GENERAL DE LA SEINE-ET-MARNE, 2003, p. 1)

En 1992, l’intercommunalité ne figurait pas au nombre des critères ou contraintes à prendre en compte dans les découpages de l’action sociale, même si, à deux reprises, les regroupements de communes sont cités comme des partenaires, au même titre que les communes. On note qu’il est précisé à la deuxième citation que ce type de partenaire concerne plus particulièrement le milieu rural : « [le Conseil Général doit assumer ses responsabilités]

en collaboration avec les communes, ou en milieu rural, les regroupements de communes » (CONSEIL GENERAL DE LA SEINE-ET-MARNE, 1992a, p. 2). On en

conclut que les enjeux relatifs à l’intercommunalité ont évolué en une dizaine d’années puisqu’en 2003, le retour sur l’un des principes fondamentaux du découpage de 1992, à savoir le respect des cantons, est motivé par la prise en compte d’une communauté d’agglomération73.

Par ricochet, cette retouche du découpage affecte le tracé des « unités territoriales » voisines. Elle va permettre d’aboutir à la création d’une « unité territoriale » respectant le contour d’un autre regroupement de communes, celui du Syndicat d’Agglomération Nouvelle (SAN) de Sénart en Seine-et-Marne, à cheval sur deux « unités territoriales » selon le découpage de 1992. Il convient toutefois de préciser que cet apport est fort peu souligné dans le mémoire, puisque qu’il figure seulement parmi les autres modifications de tracés sans rapport avec l’intercommunalité, et qu’il apparaît de surcroît comme une solution pour compenser la trop petite taille d’une autre unité territoriale. La création de cette « unité territoriale sénartaise » est néanmoins présentée selon des termes exactement identiques à ceux employés à propos de la création de « l’unité territoriale » callée sur le périmètre de la communauté d’agglomération de Melun :

73 La réunion des 14 communes composant la communauté d’agglomération a été progressive, mais elle s’est

affranchit dès son origine des frontières cantonales : les deux communes qui ont fondé en 1972 le District de Melun – Le Mée-sur-Seine appartiennent à deux cantons différents.

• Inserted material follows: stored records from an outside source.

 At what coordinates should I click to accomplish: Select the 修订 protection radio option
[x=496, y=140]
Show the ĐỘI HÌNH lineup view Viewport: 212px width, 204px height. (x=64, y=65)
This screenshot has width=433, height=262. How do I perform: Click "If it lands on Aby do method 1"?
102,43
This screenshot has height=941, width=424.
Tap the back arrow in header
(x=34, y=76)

« Cette nouvelle UAS permettrait là aussi d’offrir au SAN de Sénart un interlocuteur

unique, au lieu de deux actuellement, responsable du pilotage et de la coordination de l’ensemble des actions sociales et médico-sociales mises en œuvre localement en faveur des populations du ressort de cet établissement public de coopération intercommunale. » (CONSEIL GENERAL DE LA SEINE-ET-MARNE, 2003, p. 3)

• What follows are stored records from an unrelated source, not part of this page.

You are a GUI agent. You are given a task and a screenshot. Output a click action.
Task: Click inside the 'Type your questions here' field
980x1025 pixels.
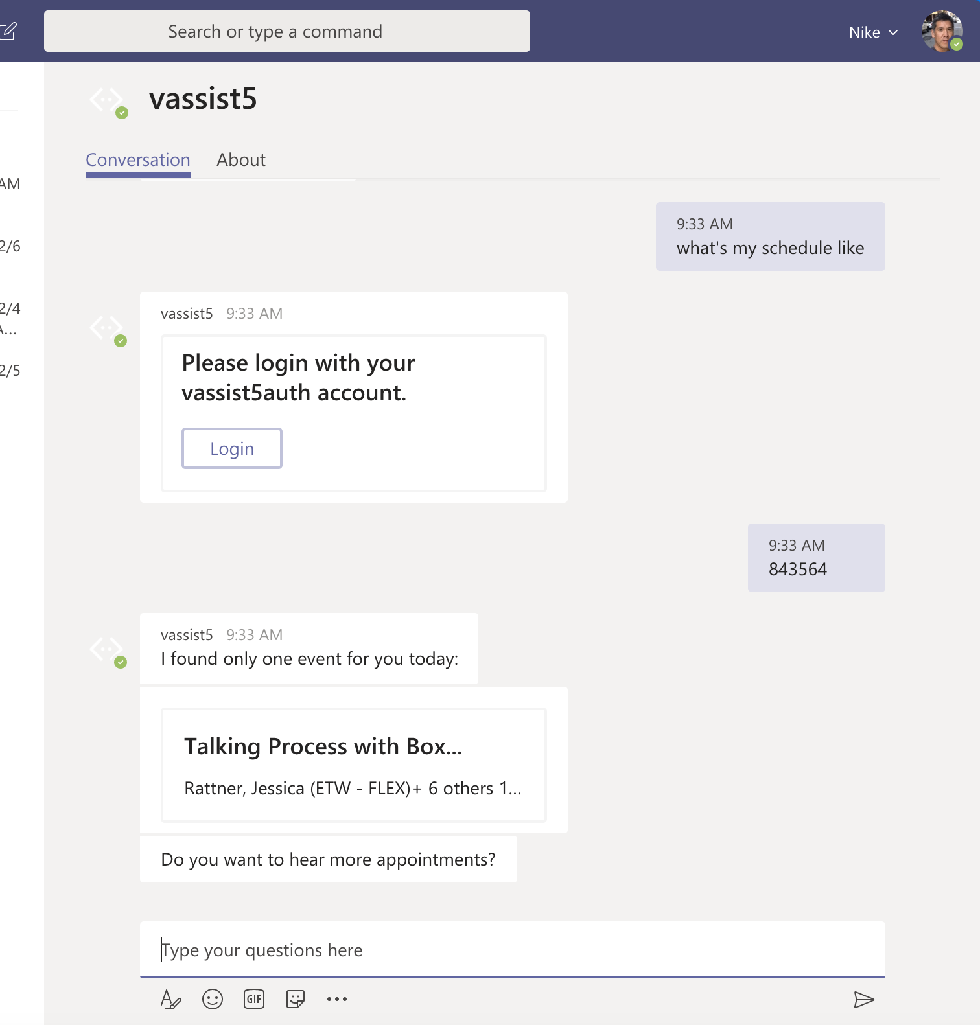pos(512,950)
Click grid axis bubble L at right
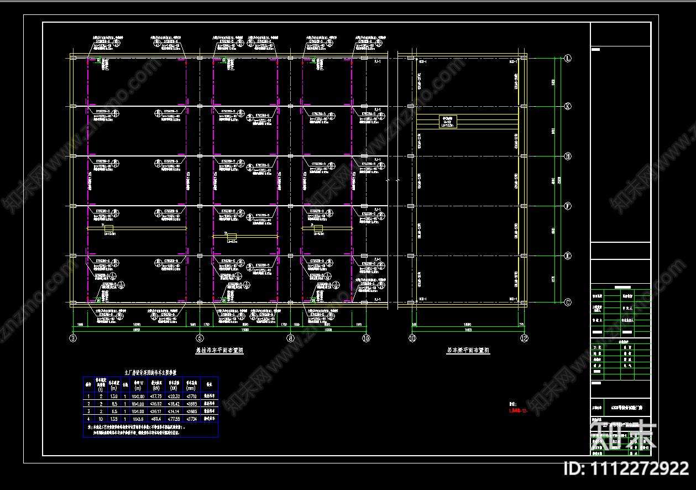Screen dimensions: 696x490 point(567,58)
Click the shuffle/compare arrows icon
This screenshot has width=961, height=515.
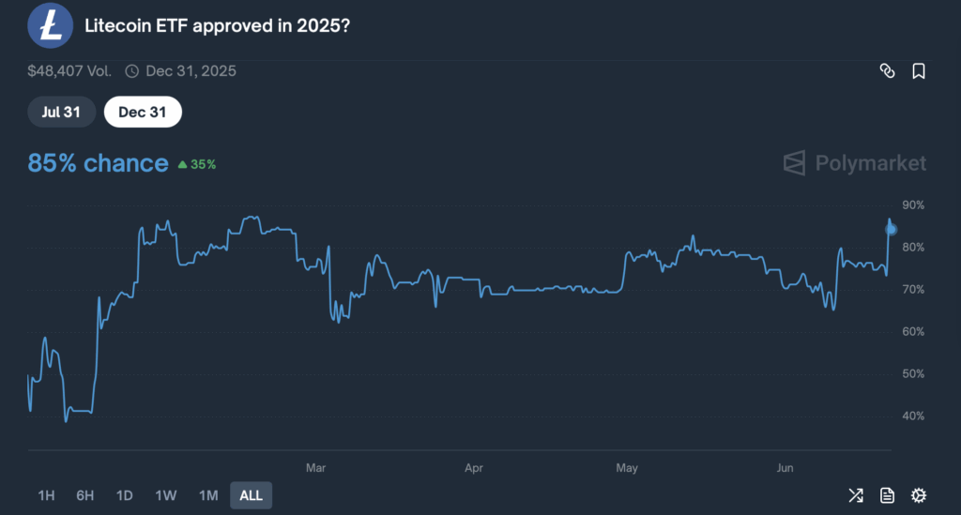click(856, 495)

Au total, la correspondance du tracé des « unités territoriales » avec celui des groupements intercommunaux est appréciée différemment dans le cas de la communauté d’agglomération de Melun et dans celui du SAN de Sénart. Dans le premier cas, l’adéquation des périmètres de l’intercommunalité et de l’action sociale est jugée nécessaire au point d’y consacrer une délibération du conseil général, tandis que dans le second, elle est simplement présentée comme la conséquence d’une modification de tracés intervenue par ailleurs. Comment expliquer cette différence d’appréciation ? Est-elle due au fait que la communauté d’agglomération de Melun était éclatée entre trois « unités territoriales », contre deux seulement pour le SAN de Sénart, ce qui mettrait ce dernier dans une position moins critique ? Faut-il voir dans l’intérêt porté à la communauté d’agglomération de Melun une expression du jeu politique local, l’agglomération mélinoise pouvant être classée du même bord politique que le conseil général74 – jusqu’aux élections de 2004 qui ont marqué une rupture après des années de présidence à droite ?

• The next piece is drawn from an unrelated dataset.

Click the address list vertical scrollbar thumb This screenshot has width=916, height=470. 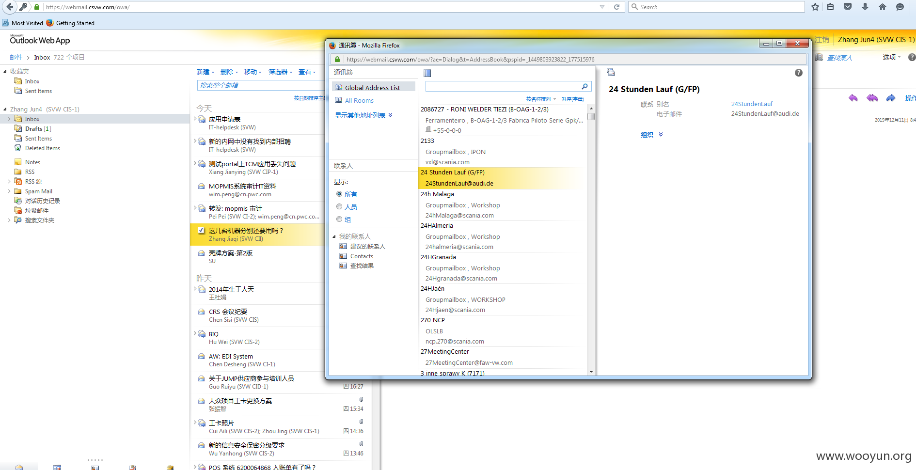(591, 116)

Le fait est que cette délibération du conseil général reconnaît que des enjeux se nouent autour des tracés des périmètres de l’intercommunalité et de l’action sociale. Elle témoigne en outre du souci et de l’intérêt des élus d’assurer la concordance entre ces deux périmètres, y compris au prix d’un détachement vis-à-vis du découpage cantonal.